Your brain could be struggling, it’s not all about your heart and arteries that can be affected by these changes.

The link between the belly and the brain

Researchers were wondering if there is a link between our BMI and the gray matter and they seem to have found an answer. The question was whether body mass index (BMI) and waist-to-hip ratio — affected the amount of white and gray brain matter, as well as overall volume, in various parts of the brain.

Nearly 10,000 people with an average age of 55 were examined. The researchers compiled physical measurements, health surveys and MRI results. Taking into consideration the factors that could affect the brain volume, like age, smoking, high blood pressure and exercise levels, they come to the conclusion that a high BMI and a high waist-to-hip ratio had the lowest volume of gray matter.

Interestingly, those with a high BMI but the normal waist-to-hip ratio had more brain volume, but still not as much as those with both a normal BMI and a normal waist-to-hip ratio.

According to the study’s lead author, Mark Hamer, PhD, of Loughborough University in England, those with more belly fat tended to have the least brain volume of those studied.
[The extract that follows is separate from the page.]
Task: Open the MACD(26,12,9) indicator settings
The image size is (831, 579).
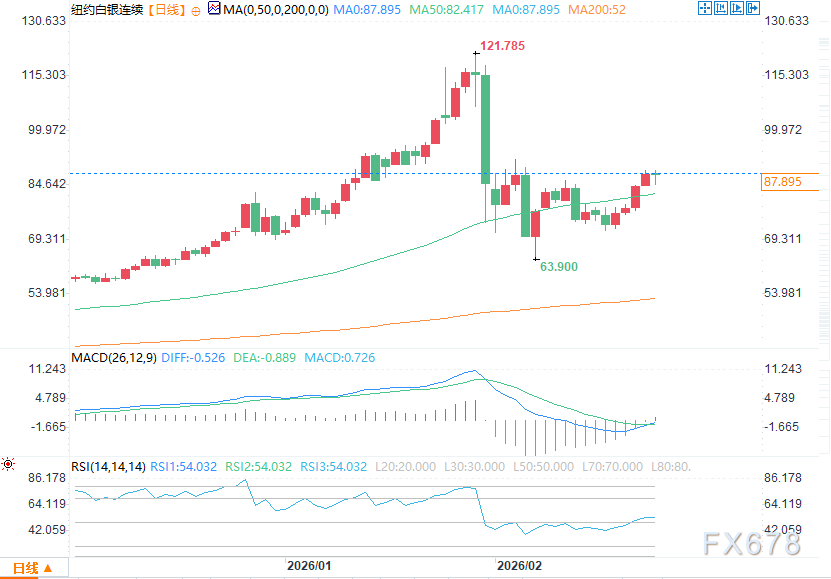Action: coord(110,356)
Is fat around the belly area more dangerous than the fat around the hips?

The question is: fat around the belly area is more dangerous than the fat around some other parts of the body? The short answer is yes because the way belly fat works is different than what’s in other locations around the body.

Hamer affirms: “Abdominal fat produces a substance called cytokines,” “These are small proteins involved in cell signaling and immune response, and when you have too many, it can increase inflammation.”

Neurotransmitters like serotonin, dopamine and glutamate — as well as insulin, glucagon and C-reactive protein, are affected by the inflammatory response. The end result: a bad mood, hunger signals, stress response and much more.

The recent study also reveals that inflammation may lower brain volume, and that could have an effect on how your brain operates. Hamer says there’s a strong link between declining brain volume and memory loss, and inflammation is one of the areas doctors look at when diagnosing dementia.

How to improve your belly health?

Eating healthier is the number one priority. “Maintaining a healthy weight is linked to many important health outcomes, and that includes brain health,” Hamer says. A good starting point is through healthy eating that emphasizes real foods, good fats, less sugar and plenty of fruits and vegetables.

Secondly, exercising is also crucial for our belly health. People who get more activity regularly also tend to have better habits that make the brain happy, such as moderate alcohol use, a healthy diet, blood pressure control and not smoking.